I swallowed hard. I had been going to confession fairly regularly since my first communion seven years earlier but not once had I ever told the truth. Like everyone else, I simply made up a collection of ordinary decent sins and rattled them off with little thought before accepting the obligatory penance of ten Hail Marys and an Our Father afterward. Today, however, I had promised myself that I would be honest. I would confess everything and if God was on my side, if God really existed and forgave people who were truly contrite, then he would recognize my guilt and set Julian free without any further harm.
“Father, over the last month I have stolen sweets from a local shop on six occasions.”
“Holy God,” said the priest, appalled. “Why did you do that?”
“Because I like sweets,” I said. “And I can’t afford them.”
“Well, there’s some logic to that, I suppose. And tell me, how did you do it?”
“There’s an old woman who works behind the counter,” I said. “And all she does is sit and read the newspaper. It’s easy to take things without her noticing.”
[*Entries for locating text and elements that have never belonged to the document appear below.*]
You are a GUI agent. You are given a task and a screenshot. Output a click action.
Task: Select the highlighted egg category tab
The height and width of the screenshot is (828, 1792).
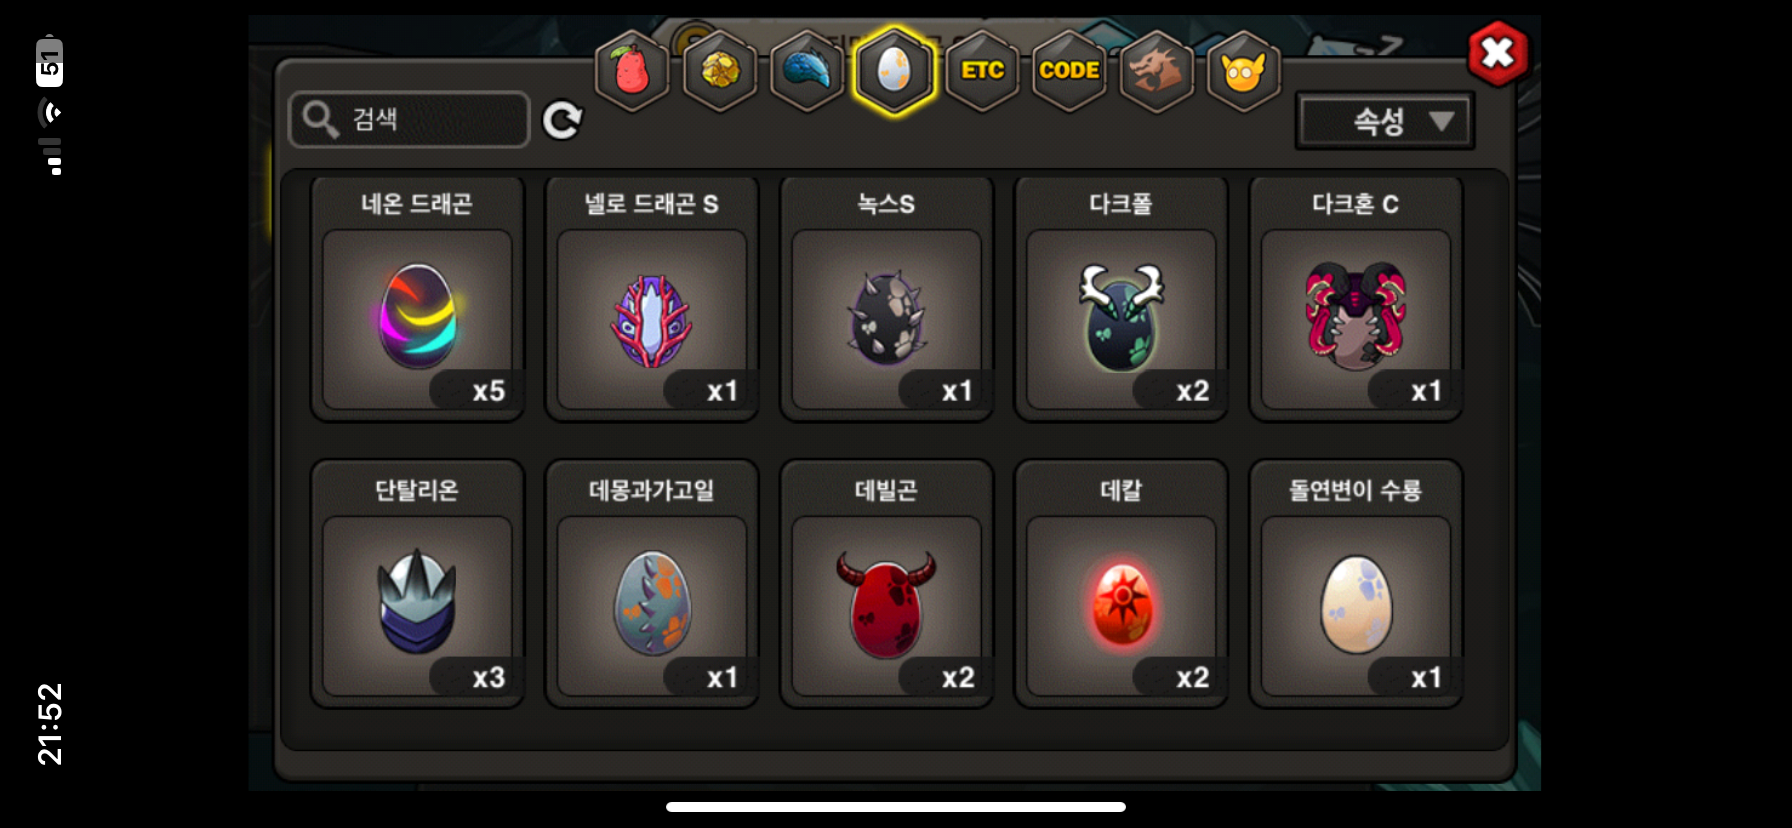tap(894, 71)
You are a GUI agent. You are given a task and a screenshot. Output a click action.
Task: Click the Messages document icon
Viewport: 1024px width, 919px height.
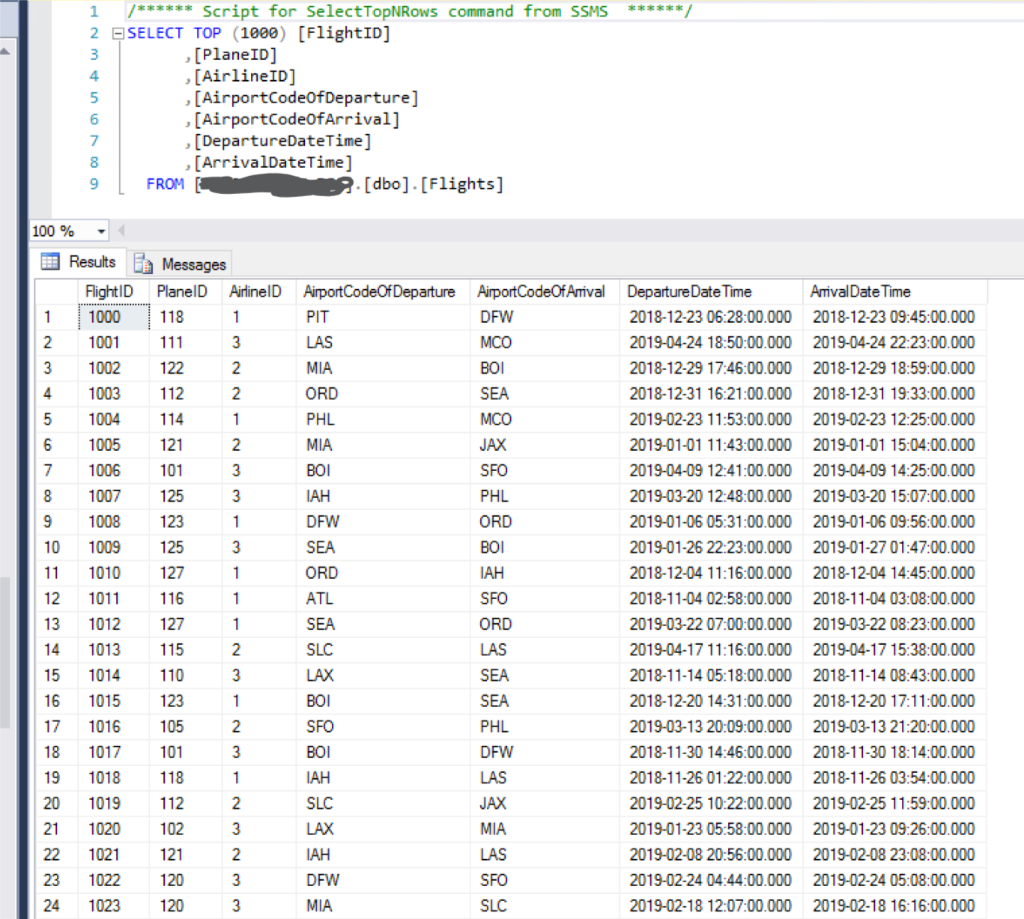(144, 264)
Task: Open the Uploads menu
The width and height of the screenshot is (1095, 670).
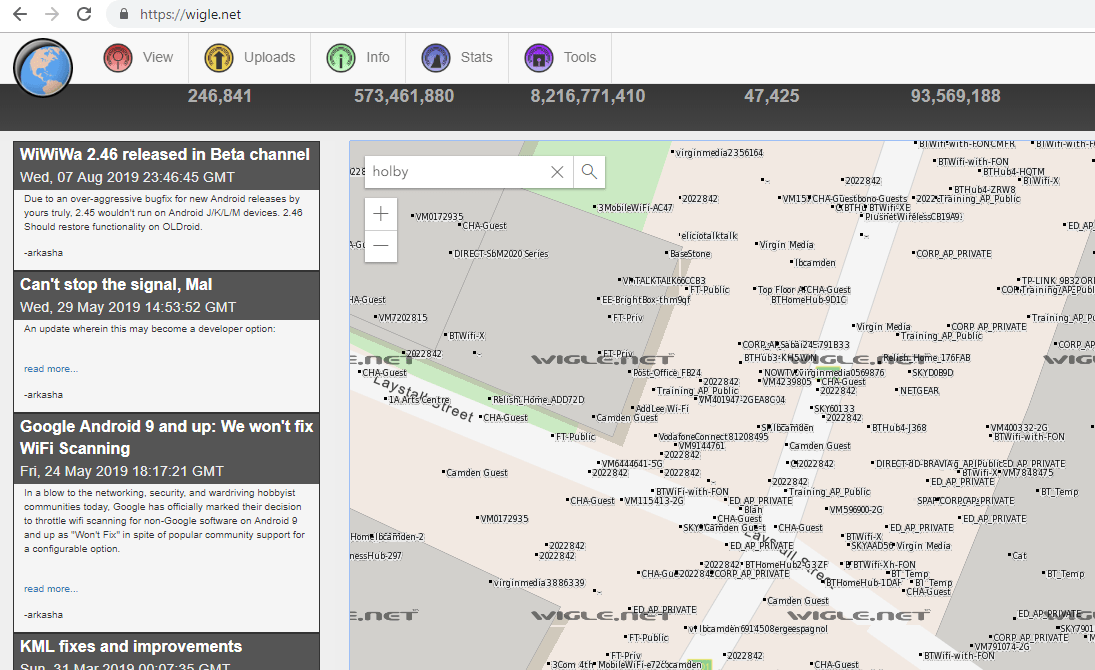Action: (269, 58)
“That’s a terrible sin,” said the priest. “You know that’s probably that good woman’s livelihood?”
“I do, Father.”
“Will you promise me never to do such a thing again?”
“I will, Father.”
“All right then. Good lad. Anything else?”
“Yes, Father,” I said. “There’s a priest in our school who I don’t like very much and in my head I call him The Prick.”
“The what?”
“The Prick.”
“And what in God’s name does that mean?”
“Do you not know, Father?” I asked.
“If I knew, would I be asking you?”
I swallowed hard. “It’s another word for a…you know, for a thing.”
“A thing? What do you mean, a thing? What class of a thing?”
“A thing, Father,” I said.
“I don’t know what you’re talking about.”
I leaned in and whispered through the grille. “A penis, Father.”
“Holy God,” he repeated. “Did I hear you right?”
“If you thought I said a penis, then, yes, you did, Father.”
“Well, that is what I thought you said. Why in God’s name would you call a priest in your school a penis? How could he possibly be a penis? A man can’t be a penis; he can only be a man. This makes no sense to me at all.”
“I’m sorry, Father. That’s why I’m confessing it.”
“Well, whatever it is, just stop doing it. Call him by his proper name and show a bit of respect to the man. I’m sure he treats all the lads in your school well.”
“He doesn’t, Father. He’s vicious and he’s always beating us up. Last year he put a boy in the hospital for sneezing too loud in class.”